Gregory Charles Rivers (April 1965 – 2 February 2024), also known by his Chinese name Ho Kwok-wing (河國榮 (Ho4 Gwok3wing4)), was an Australian–Hong Kong actor. He was known for his roles in various TVB series, and was dubbed "TVB's token gweilo" (white person) for his frequent appearances as stereotypical Caucasian characters.

== Early life and education ==
Rivers was born in Gympie, Queensland, in April 1965. He attended medical school at the University of New South Wales, where he became friends with students from Hong Kong who introduced him to Cantopop. He began teaching himself Cantonese by listening to Cantopop cassette tapes while reading the printed lyrics and looking up Chinese words in a dictionary.

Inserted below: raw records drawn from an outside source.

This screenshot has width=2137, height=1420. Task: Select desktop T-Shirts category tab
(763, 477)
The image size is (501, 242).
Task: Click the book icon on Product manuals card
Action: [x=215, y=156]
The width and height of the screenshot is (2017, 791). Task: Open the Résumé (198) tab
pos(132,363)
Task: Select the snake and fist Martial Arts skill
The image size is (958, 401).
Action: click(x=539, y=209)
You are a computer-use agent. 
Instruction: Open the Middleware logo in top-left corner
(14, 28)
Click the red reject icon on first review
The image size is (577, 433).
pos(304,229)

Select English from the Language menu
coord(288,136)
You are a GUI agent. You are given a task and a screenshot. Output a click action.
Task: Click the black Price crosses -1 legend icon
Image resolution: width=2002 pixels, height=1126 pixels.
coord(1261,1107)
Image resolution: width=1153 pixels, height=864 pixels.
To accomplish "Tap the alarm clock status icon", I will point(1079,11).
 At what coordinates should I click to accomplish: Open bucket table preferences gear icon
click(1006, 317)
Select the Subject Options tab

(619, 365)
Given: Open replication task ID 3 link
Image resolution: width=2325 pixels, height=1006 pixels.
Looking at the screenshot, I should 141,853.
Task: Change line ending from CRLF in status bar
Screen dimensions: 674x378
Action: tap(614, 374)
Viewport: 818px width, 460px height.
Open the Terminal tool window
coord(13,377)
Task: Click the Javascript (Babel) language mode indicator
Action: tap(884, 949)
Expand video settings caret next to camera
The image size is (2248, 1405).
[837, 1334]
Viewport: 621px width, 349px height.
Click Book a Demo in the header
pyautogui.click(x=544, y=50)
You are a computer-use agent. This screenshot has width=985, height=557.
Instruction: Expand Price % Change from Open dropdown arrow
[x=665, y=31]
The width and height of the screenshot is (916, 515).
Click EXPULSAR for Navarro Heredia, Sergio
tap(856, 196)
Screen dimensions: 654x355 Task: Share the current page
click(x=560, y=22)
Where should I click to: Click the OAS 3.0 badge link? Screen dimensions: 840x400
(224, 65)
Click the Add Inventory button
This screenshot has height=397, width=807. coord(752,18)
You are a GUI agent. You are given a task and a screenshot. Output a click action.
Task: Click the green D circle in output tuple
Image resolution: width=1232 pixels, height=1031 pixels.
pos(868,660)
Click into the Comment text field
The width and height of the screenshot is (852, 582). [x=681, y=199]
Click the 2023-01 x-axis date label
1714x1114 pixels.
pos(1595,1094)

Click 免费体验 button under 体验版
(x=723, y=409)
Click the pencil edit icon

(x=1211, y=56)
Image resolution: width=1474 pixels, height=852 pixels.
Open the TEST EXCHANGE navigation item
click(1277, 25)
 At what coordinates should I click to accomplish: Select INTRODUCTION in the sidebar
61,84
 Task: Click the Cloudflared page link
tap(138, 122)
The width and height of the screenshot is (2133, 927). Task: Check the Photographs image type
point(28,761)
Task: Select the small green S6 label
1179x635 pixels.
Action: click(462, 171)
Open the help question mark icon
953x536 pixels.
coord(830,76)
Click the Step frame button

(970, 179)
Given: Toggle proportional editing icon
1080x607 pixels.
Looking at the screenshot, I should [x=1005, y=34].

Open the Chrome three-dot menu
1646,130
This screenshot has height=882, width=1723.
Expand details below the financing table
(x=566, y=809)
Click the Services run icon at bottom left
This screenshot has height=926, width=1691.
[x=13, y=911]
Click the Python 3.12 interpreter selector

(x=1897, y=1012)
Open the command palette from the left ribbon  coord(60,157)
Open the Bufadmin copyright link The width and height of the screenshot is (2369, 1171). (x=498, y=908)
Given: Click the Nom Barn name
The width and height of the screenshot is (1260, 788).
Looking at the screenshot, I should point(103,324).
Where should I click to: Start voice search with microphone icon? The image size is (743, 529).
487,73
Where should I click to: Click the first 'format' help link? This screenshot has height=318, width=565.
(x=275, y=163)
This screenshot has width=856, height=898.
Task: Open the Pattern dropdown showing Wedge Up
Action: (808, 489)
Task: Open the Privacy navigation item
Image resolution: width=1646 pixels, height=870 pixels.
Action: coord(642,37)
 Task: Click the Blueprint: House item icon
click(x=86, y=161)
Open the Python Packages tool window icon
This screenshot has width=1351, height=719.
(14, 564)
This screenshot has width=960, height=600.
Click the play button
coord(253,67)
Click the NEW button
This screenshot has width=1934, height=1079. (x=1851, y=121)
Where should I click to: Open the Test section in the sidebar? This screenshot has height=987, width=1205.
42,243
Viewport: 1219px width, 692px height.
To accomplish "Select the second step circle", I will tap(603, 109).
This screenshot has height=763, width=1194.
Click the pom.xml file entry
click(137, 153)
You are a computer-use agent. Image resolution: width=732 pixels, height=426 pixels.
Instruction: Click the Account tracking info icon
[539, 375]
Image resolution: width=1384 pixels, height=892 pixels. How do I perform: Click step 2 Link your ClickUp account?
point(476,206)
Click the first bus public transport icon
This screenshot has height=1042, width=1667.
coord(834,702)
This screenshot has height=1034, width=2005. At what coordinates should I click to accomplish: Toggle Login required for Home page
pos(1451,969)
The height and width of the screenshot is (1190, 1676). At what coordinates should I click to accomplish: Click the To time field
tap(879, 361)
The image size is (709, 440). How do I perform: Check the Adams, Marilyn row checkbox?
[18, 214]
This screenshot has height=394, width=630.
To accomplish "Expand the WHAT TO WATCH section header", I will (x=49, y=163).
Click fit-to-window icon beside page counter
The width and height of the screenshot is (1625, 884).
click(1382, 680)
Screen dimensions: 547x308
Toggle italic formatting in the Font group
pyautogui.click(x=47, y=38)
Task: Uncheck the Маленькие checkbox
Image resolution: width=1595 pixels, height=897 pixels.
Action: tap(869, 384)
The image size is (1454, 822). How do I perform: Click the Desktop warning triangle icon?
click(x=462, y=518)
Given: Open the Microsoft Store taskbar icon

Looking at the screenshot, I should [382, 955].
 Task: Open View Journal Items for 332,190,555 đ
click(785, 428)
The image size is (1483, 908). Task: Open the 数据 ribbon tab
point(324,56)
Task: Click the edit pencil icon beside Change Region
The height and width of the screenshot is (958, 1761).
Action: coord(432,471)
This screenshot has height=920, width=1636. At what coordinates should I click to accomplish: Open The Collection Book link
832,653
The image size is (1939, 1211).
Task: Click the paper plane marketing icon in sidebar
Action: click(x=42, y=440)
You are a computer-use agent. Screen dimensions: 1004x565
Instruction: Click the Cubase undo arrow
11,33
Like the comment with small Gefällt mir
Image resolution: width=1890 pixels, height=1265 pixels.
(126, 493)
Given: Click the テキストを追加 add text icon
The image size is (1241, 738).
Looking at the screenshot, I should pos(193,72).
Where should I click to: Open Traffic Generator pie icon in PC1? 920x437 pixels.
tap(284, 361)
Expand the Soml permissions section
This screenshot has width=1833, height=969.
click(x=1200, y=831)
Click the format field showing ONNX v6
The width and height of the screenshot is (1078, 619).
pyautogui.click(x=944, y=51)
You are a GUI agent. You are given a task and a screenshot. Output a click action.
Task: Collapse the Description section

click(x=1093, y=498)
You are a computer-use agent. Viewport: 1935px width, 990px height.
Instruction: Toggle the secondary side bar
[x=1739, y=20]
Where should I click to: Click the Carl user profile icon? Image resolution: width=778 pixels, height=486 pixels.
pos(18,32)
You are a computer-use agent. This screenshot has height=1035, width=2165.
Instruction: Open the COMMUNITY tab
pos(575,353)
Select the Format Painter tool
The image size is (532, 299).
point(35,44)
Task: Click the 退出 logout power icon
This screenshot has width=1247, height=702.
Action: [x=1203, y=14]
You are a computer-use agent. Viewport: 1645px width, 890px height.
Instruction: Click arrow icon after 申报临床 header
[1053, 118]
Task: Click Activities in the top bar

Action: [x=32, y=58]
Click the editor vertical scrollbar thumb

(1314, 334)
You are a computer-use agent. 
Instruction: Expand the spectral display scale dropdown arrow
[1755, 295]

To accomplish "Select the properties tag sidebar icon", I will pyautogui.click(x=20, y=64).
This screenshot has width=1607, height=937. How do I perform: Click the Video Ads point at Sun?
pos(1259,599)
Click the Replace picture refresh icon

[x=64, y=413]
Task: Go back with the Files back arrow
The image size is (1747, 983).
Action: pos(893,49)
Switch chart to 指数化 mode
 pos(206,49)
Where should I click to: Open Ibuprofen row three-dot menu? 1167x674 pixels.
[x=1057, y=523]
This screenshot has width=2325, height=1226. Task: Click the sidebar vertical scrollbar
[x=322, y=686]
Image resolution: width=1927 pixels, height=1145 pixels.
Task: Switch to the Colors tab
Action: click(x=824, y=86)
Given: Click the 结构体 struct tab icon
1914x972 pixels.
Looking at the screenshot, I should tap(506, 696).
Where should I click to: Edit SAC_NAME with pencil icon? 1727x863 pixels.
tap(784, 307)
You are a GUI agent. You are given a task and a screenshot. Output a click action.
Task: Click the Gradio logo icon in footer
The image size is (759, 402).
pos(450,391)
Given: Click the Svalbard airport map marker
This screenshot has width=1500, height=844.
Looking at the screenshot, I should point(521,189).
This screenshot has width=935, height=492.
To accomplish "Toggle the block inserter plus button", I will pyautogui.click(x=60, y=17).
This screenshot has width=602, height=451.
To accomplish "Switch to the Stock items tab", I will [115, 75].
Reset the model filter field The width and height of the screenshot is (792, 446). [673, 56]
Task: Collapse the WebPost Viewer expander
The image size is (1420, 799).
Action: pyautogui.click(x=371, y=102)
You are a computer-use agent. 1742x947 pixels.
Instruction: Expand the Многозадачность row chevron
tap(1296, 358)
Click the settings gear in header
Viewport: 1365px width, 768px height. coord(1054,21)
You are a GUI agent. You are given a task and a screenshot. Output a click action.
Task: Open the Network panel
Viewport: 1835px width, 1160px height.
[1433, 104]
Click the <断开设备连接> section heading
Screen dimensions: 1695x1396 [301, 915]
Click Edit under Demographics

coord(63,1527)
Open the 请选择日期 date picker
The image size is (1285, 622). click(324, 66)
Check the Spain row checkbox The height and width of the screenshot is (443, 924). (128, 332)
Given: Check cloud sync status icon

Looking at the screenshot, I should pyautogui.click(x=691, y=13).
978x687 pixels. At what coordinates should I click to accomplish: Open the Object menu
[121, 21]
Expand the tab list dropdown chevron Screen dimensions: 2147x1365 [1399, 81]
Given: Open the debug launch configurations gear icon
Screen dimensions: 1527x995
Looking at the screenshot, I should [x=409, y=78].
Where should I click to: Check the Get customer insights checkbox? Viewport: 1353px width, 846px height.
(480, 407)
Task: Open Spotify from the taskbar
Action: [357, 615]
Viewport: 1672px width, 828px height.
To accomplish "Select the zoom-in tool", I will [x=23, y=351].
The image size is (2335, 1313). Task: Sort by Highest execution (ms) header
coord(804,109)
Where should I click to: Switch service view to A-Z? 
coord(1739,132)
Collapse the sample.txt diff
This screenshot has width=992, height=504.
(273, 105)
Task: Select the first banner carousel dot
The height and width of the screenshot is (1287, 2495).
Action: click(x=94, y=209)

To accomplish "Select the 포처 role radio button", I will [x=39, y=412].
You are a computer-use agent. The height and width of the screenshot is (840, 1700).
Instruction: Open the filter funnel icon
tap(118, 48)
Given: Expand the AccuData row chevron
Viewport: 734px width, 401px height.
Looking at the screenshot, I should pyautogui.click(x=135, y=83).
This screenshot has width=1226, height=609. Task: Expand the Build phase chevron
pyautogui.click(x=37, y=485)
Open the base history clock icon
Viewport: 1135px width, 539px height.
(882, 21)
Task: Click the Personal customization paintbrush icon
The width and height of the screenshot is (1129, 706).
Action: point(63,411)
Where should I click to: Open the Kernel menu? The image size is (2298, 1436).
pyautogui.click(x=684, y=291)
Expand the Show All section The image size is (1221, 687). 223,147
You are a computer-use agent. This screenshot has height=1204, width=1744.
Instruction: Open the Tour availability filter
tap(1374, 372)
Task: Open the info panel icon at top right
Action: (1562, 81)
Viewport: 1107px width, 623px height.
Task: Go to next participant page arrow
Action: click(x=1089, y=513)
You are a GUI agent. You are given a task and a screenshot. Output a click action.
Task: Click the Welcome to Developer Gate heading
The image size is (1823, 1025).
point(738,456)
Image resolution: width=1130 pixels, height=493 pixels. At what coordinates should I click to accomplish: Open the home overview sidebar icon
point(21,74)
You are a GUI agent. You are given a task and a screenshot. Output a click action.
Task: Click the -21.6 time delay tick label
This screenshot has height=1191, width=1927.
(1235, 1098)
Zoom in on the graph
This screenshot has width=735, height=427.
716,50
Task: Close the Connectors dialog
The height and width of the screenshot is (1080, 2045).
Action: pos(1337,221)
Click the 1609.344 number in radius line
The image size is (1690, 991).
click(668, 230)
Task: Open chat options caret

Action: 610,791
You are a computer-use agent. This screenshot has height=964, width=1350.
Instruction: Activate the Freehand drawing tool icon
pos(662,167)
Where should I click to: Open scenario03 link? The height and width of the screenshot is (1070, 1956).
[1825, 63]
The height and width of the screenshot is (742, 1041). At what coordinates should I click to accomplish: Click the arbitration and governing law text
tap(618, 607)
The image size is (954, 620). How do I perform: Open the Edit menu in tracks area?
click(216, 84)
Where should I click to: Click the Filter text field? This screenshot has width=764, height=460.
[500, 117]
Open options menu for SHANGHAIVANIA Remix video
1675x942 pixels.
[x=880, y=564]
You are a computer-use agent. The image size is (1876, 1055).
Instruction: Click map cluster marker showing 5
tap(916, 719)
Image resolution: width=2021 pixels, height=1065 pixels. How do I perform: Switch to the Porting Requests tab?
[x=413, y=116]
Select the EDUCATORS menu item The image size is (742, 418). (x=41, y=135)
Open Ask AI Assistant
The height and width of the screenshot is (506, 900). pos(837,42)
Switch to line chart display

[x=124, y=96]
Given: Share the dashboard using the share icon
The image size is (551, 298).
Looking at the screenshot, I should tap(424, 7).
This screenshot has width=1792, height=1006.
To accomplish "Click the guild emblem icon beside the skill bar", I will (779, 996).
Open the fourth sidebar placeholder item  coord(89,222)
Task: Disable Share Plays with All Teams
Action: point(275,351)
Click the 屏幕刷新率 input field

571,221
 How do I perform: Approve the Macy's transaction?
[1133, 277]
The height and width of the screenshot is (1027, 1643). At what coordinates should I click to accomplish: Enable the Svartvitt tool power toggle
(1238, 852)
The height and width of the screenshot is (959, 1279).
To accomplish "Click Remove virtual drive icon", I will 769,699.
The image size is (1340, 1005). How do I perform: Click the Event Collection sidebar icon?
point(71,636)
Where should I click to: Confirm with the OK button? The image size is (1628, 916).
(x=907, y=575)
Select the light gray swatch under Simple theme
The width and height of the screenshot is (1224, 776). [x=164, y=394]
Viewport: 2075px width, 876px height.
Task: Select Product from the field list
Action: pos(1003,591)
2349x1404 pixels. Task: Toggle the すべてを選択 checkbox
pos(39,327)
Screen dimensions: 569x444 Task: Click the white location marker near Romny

Rivers chauffeured Cantopop singers Leslie Cheung and Alan Tam when they held concerts in Sydney during the 1980s. After dropping out from school in 1987, he moved to Hong Kong. Two weeks after he landed, he ran into some of Tam's band members and was invited to sing with him.

== Career ==
As a debutant with a modicum of Cantonese, Rivers auditioned and was chosen for a Caucasian role at Television Broadcasts Limited (TVB). Rivers adopted the Chinese name Ho Kwok-wing, the surname Ho meaning "river" and the given name Kwok-wing after his idol Leslie Cheung. He went on to become "TVB's token gweilo" (white person) for two decades.

In 2005, Rivers appeared on stage in an opera production playing the role of Teresa Teng's boyfriend.

In October 2007, Rivers was one of four non-Chinese TV actors featured in an in-depth interview and feature story titled "Hello Neighbour" in Muse, discussing his sense of cultural identity and how he viewed his work.

Rivers quipped that he was "TVB's token Caucasian for 20 years straight", having played many stereotyped roles in more than 300 dramas for TVB. Rivers' contract with TVB ended in 2007.

Rivers also worked as an English dialogue coach for Hong Kong and Chinese actors, notably Chow Yun-fat in Dragonball Evolution (2009).

In January 2016, Rivers was awarded "Best Hong Kong male singer" at the satirical "TVMost 1st Guy Ten Big Ging Cook Gum Cook Awards Distribution" (毛記電視第一屆十大勁曲金曲分獎典禮), a parody of TVB's Jade Solid Gold Best Ten Music Awards Presentation. The award was given for his song "Forever ATV" (亞視永恒), which made fun of the apparent government support for Asia Television despite its expiring broadcasting licence. In addition to "Forever ATV", Rivers also performed a parody of "Hong Kong Place" (香港地) at the ceremony, a Cantonese rap song about his love for the city.

== Personal life and death ==
Rivers married actress Bonnie Cheung in March 1989.

In 2017, Gregory was diagnosed with skin cancer after finding a swelling on the right side of his ear. He underwent surgery and remained cancer-free thereafter. In 2018, he was diagnosed with arrhythmia. His heart condition was so serious that he had to undergo two rounds of surgery, accumulating a debt of .

Rivers was found dead in his home in Tai Au Mun village on 2 February 2024 at the age of 58, in an apparent charcoal-burning suicide. His wife had died of illness a few months prior.